Arthropod Photo Shoot… in Belize!

Lauren Nichols recently attended the BugShot Insect Photography Course in Belize this past September and came home with some spectacular photographs (and stories).  She was shooting photos of arthropods non-stop over the course of a week – even, as you’ll read below, at the airport! Expect to see more of Lauren’s work featured on the blog in coming days, joining that of our other photographer superstars, Alex Wild and Matt Bertone.

How many insects can you find and photograph in a median strip outside the Belizean airport in 20 minutes?

This was the spur-of-the-moment challenge I issued myself when I unexpectedly discovered I had a half hour to spare before my return flight from Belize City back to Raleigh.  It seemed a shame to spend my last few minutes in Belize flipping through postcards with glossy photos of the insects that might possibly be lying right beyond the airport terminal’s sliding glass doors.  Glancing at the short security line, I calculated that I could get through it in 10 minutes max, leaving me a good 20 minutes to run outside for one last insect photo shoot.

The grassy median outside the Belize City airport was teaming with life.
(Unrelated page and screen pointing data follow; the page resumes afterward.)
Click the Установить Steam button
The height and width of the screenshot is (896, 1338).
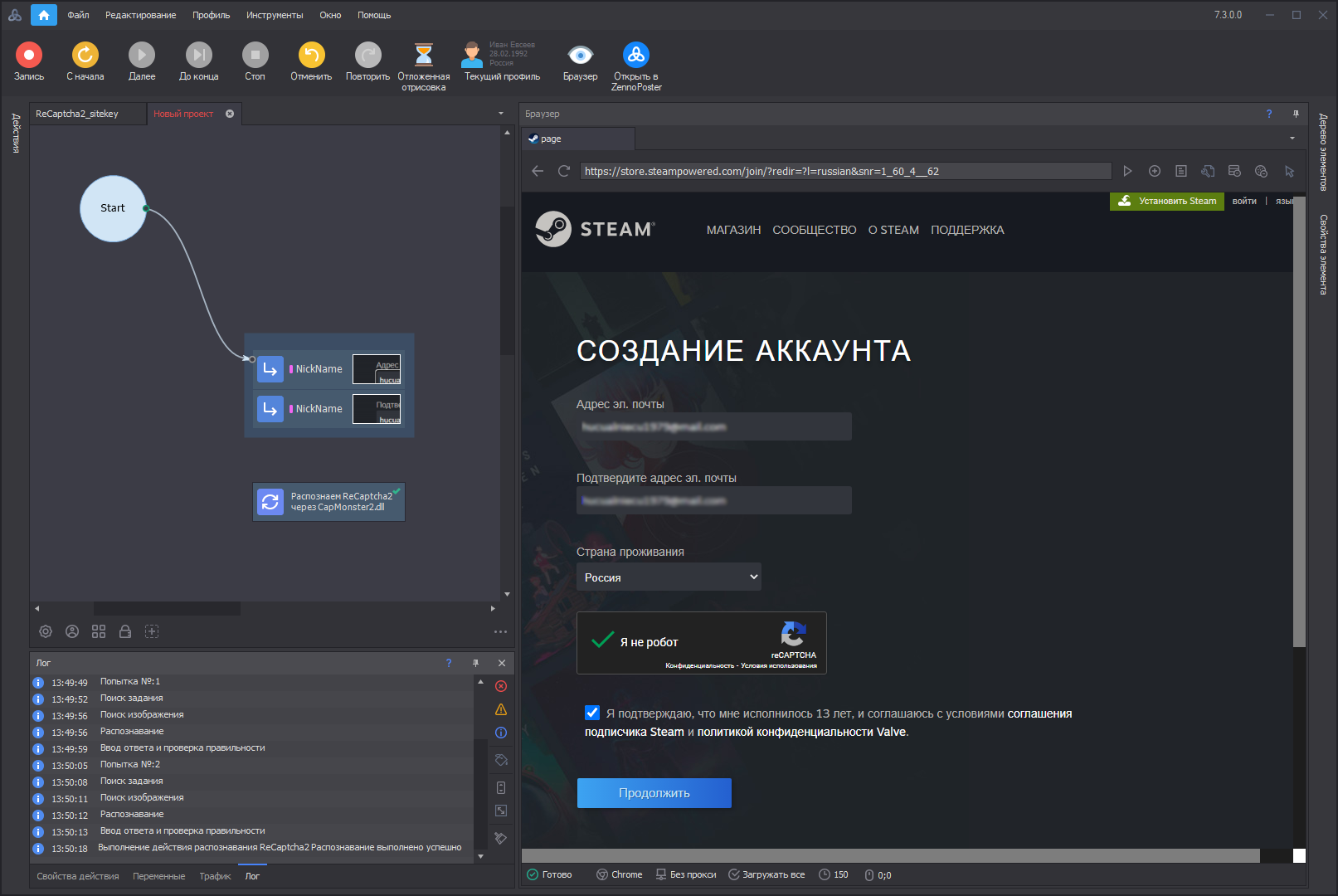coord(1167,201)
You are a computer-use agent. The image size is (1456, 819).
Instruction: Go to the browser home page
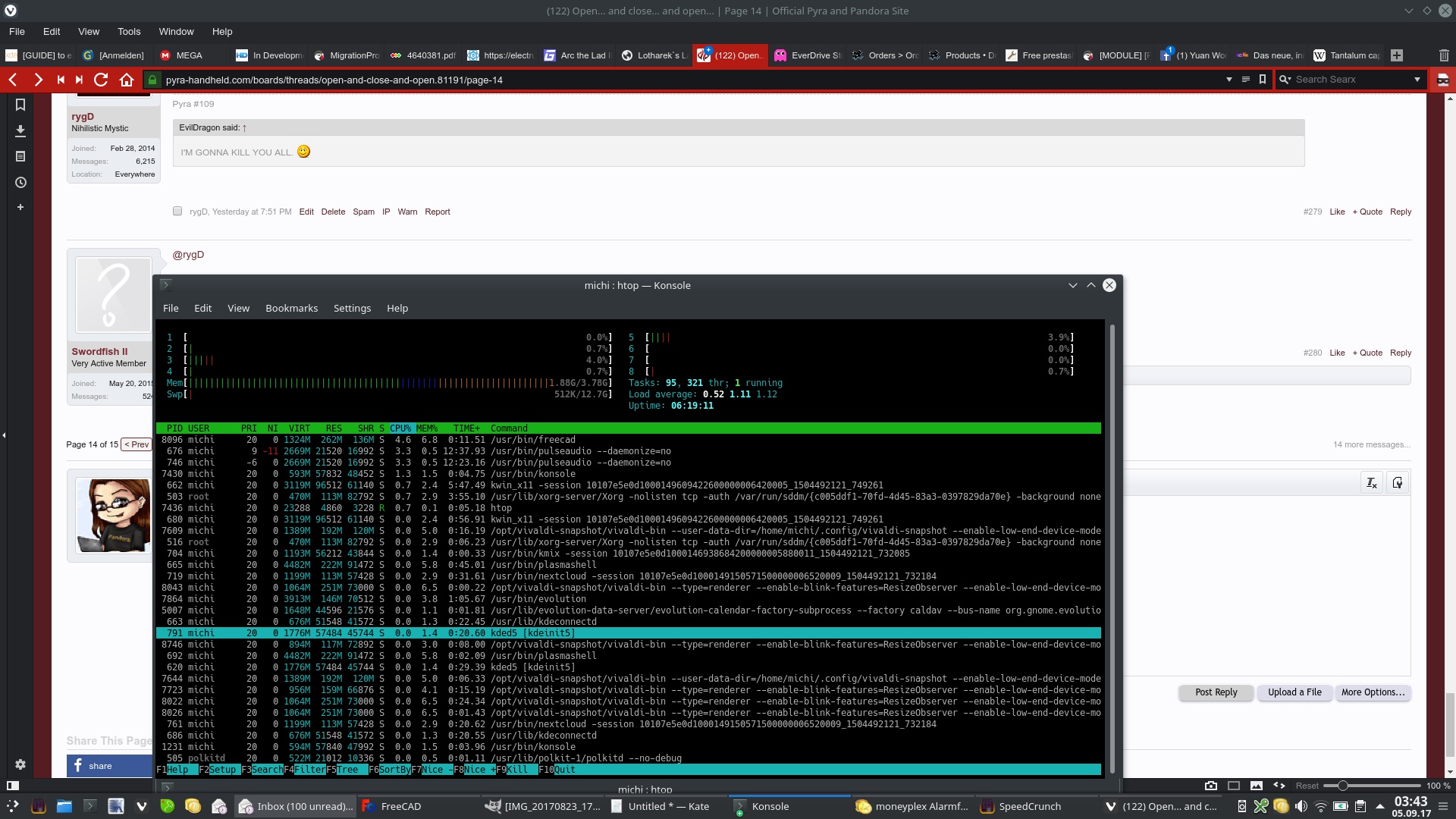click(127, 80)
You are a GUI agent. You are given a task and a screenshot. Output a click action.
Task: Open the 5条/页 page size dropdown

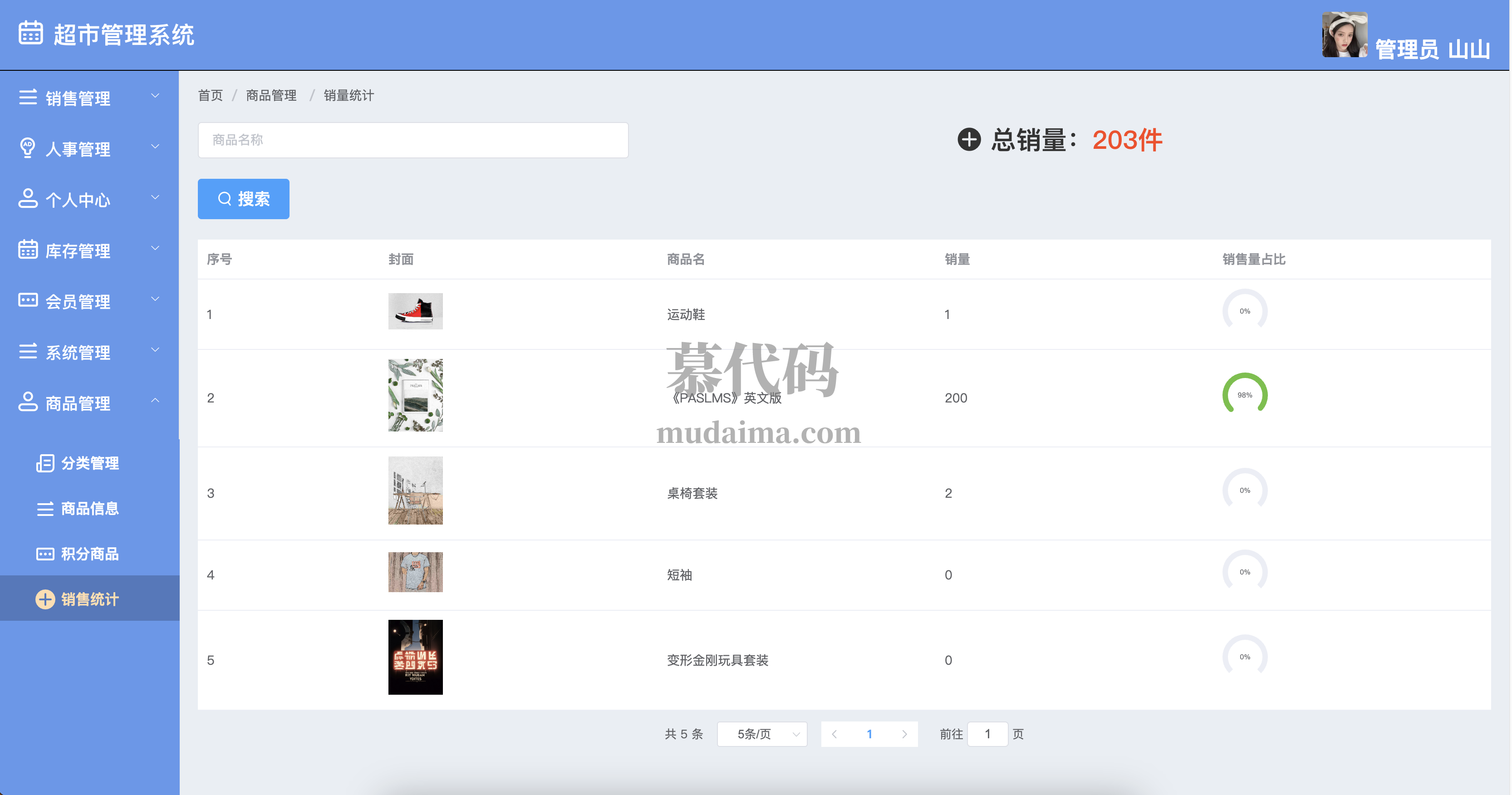click(x=762, y=734)
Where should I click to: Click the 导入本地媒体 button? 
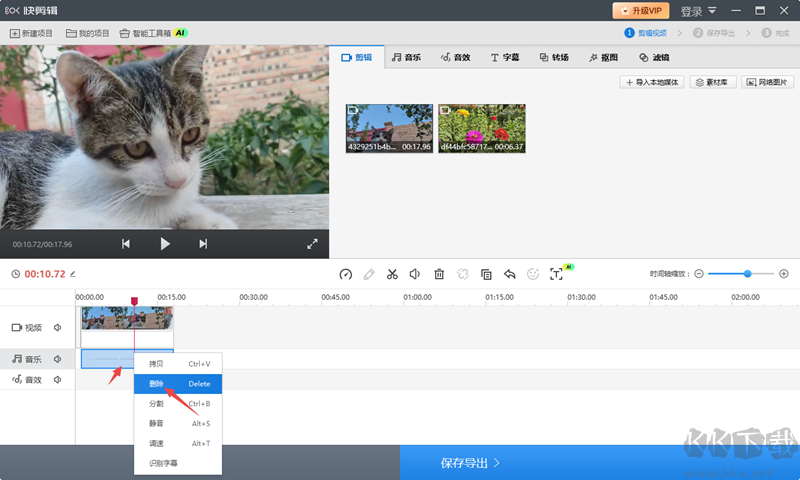(x=652, y=82)
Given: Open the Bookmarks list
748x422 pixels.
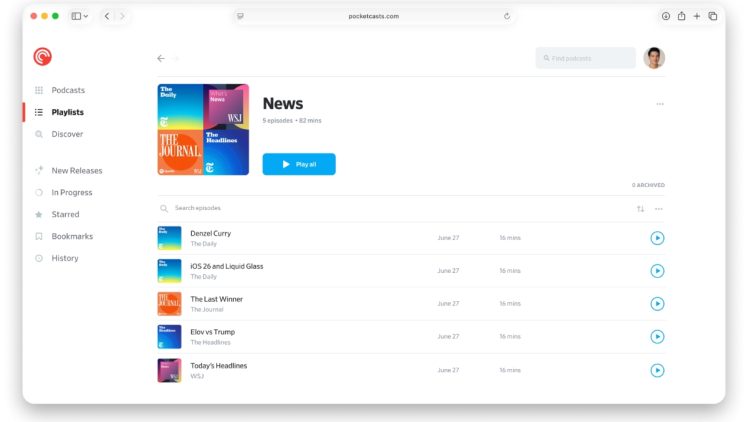Looking at the screenshot, I should coord(71,236).
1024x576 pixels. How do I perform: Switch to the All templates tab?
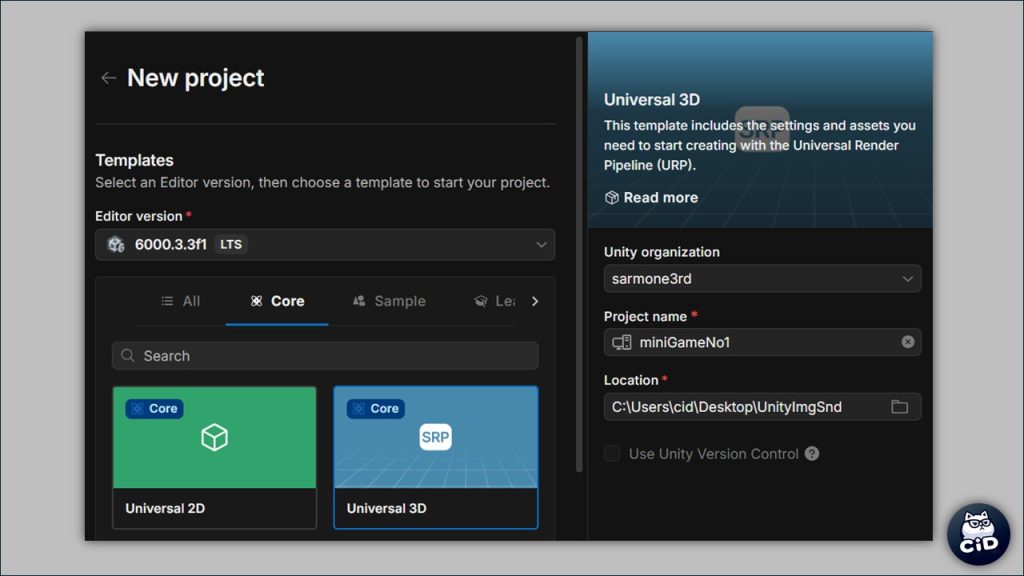pos(181,301)
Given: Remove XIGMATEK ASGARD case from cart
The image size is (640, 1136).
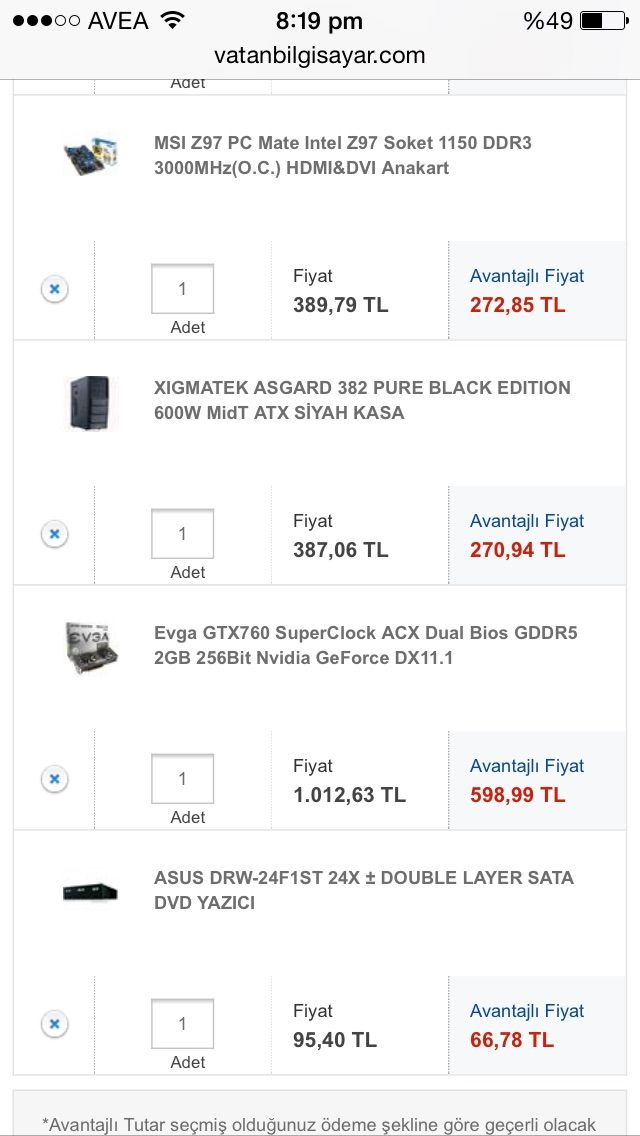Looking at the screenshot, I should click(x=54, y=534).
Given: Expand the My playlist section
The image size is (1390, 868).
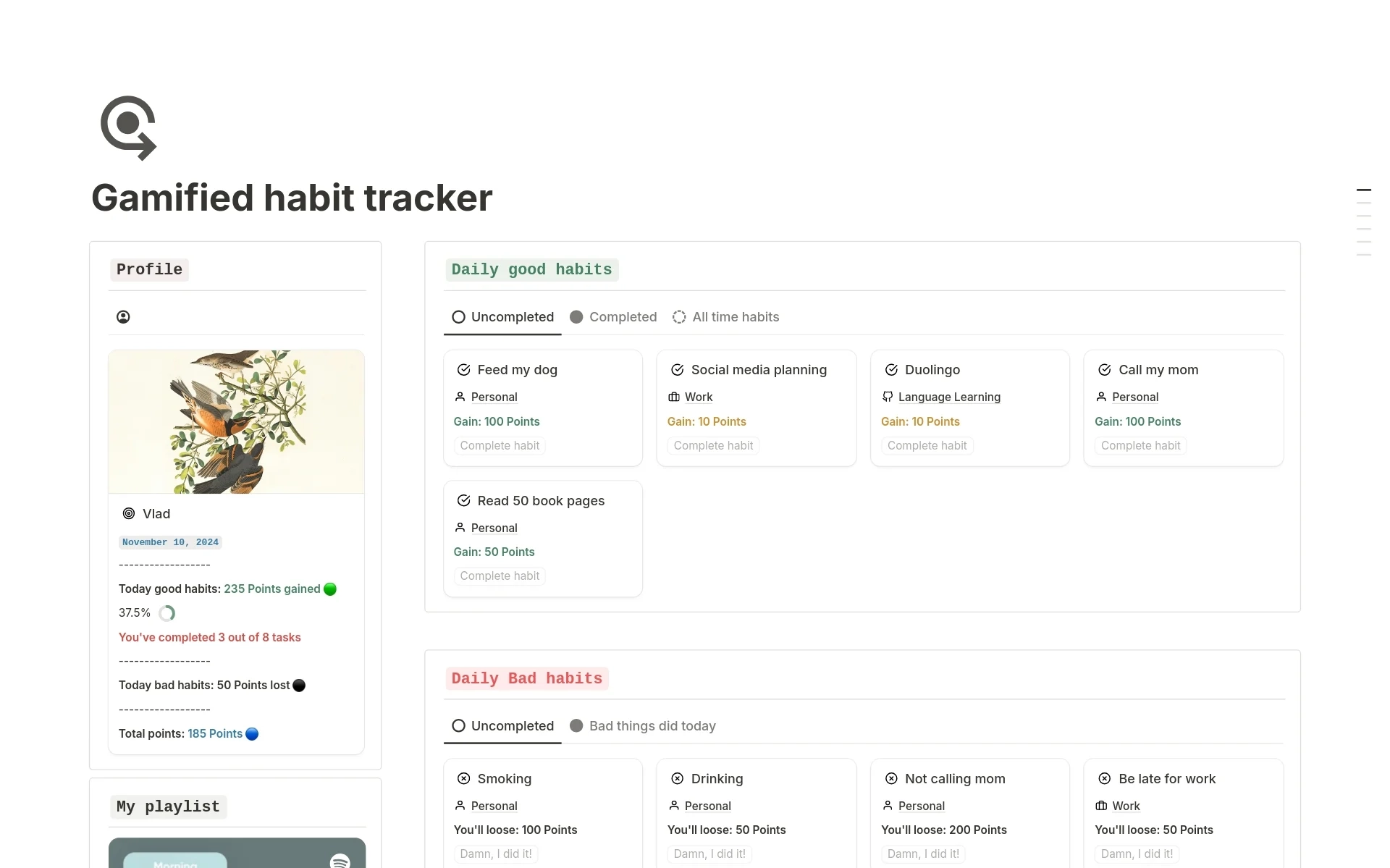Looking at the screenshot, I should tap(167, 806).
Photo credit: Lauren Nichols.

The grassy median outside the Belize City airport was teaming with life. Photo credit: Lauren Nichols.

The grassy median right outside the terminal turned out to be more bountiful than I expected.  I juggled my urge to photograph as many of the different kinds of insects I could see with my desire to use my new skills and get really high quality photos.   Below is a sampling of the critters I shot before I had to run back inside to catch my plane.

Two for one.  Fire ants (Solenopsis sp.) tending aphids on an unknown plant. Some species of fire ants are native to Belize; however, they have become invasive in cities.  These little ladies were very protective of their “herd” of aphids, sending me home with painful welts on my hands and feet. Photo credit: Lauren Nichols.

Two for one. Fire ants (Solenopsis sp.) tending aphids on an unknown plant. Some species of fire ants are native to Belize; however, they have become invasive in cities. These little ladies were very protective of their “herd” of aphids, sending me home with painful welts on my hands and feet. Photo credit: Lauren Nichols.

 

This fly had the most brilliantly iridescent blue body and stunning eyes. Photo credit: Lauren Nichols.

This fly had the most brilliantly iridescent blue body and stunning eyes. Photo credit: Lauren Nichols.

A brightly colored leafhopper. Photo credit: Lauren Nichols.

A brightly colored leafhopper. Photo credit: Lauren Nichols.

A lone acrobat ant (Crematogaster sp.).  A little out of focus, but it was the last shot I snapped before I rushed off to catch my flight.

A lone acrobat ant (Crematogaster sp.). A little out of focus, but it was the last shot I snapped before I rushed off to catch my flight.

lauren_nicholsLauren Nichols is a research assistant and lab manager for the Dunn Lab at NC State. When she’s not in the field studying how climate change affects Eastern deciduous forests, you can find Lauren peering into a microscope identifying the myriads of ants submitted by School of Ants participants.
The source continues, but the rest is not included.